Für mich ist grüner Strom im Höchstfall der (von der teilweise schmutzigen Herstellung abgesehen), den ich selbst produziere und für mich selbst verbrauche und nicht der, den ich an die Energieriesen abgeben muß, damit ich von dort einen günstigeren Preis bekomme.

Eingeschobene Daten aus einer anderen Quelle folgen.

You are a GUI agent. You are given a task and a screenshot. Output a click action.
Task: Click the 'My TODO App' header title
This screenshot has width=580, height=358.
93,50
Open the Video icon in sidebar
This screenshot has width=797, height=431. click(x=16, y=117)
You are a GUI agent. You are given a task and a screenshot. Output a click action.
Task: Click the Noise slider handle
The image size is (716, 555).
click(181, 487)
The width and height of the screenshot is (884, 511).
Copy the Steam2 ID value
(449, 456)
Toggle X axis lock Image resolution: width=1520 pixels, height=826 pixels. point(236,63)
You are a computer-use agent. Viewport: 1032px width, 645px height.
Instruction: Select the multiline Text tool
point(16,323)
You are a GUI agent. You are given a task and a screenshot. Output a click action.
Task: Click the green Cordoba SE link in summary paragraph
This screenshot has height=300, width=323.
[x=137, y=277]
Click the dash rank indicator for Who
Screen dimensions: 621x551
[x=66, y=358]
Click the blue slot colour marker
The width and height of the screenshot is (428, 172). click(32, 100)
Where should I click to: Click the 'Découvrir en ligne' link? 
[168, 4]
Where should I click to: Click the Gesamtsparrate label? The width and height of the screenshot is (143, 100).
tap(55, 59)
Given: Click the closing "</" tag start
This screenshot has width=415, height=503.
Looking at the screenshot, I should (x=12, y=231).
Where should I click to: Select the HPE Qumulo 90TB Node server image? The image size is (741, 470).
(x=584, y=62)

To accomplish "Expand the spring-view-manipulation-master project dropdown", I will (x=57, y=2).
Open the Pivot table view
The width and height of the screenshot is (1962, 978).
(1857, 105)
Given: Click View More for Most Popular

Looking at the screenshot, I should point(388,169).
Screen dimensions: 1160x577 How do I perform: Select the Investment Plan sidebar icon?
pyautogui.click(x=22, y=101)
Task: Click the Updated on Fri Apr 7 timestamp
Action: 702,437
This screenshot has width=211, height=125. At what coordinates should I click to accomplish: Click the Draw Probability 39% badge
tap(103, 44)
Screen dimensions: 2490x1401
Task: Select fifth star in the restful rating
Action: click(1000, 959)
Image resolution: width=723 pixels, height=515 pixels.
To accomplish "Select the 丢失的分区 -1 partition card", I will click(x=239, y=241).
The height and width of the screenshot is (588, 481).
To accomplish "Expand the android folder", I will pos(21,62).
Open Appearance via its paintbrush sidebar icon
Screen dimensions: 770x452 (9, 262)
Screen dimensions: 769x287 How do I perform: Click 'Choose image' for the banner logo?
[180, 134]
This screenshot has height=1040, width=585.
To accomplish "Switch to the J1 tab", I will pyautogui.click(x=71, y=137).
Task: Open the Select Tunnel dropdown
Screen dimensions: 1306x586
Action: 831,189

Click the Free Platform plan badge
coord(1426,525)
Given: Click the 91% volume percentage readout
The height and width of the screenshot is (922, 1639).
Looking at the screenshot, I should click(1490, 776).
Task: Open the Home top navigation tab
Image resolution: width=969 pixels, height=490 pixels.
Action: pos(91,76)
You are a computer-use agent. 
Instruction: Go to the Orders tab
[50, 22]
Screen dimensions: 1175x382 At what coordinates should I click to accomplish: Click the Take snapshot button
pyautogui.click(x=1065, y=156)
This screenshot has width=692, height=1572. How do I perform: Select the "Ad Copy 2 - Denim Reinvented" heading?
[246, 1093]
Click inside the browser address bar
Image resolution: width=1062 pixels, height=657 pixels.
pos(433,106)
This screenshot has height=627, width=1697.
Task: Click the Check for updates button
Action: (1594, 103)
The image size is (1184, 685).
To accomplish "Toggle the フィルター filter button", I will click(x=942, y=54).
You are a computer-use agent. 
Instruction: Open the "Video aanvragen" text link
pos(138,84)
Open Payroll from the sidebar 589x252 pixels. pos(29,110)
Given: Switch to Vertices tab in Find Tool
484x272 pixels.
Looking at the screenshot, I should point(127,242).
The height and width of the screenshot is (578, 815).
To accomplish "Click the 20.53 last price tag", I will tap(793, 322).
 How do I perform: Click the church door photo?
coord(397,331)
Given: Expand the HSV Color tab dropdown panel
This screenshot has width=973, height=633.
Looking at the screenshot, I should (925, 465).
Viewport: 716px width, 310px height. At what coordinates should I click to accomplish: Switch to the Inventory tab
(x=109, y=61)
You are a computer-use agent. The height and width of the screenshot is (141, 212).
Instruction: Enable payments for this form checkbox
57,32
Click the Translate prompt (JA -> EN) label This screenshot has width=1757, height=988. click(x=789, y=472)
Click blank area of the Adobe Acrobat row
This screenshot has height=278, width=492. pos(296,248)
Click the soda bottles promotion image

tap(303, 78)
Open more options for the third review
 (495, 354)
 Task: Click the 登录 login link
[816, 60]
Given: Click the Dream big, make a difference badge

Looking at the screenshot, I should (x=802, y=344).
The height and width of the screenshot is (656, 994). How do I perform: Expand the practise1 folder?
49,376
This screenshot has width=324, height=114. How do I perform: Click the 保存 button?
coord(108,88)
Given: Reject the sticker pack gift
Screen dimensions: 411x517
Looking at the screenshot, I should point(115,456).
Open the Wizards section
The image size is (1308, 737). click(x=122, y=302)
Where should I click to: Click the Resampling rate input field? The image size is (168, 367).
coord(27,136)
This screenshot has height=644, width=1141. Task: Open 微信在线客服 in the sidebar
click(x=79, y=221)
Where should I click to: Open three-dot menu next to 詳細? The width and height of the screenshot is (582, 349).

Das macht doch alles nur Sinn, wenn sich Menschen Solaranlagen ohne staatliche Förderung aufs Dach bauen und somit ihren eigenen Strom produzieren und vor allem selbst verbrauchen. Vor kurzem habe ich einen Bericht gesehen, indem errechnet wurde, daß eine Solaranlage, wie sie zuhauf auf deutschen Dächern zu finden ist, höchsten 1/3 des Stroms erzeugt, den das Haus im Durchschnitt verbraucht. Ich dachte, daß sei deutlich mehr. Inzwischen gäbe es neuere Solarzellen, die leistungsfähiger sind.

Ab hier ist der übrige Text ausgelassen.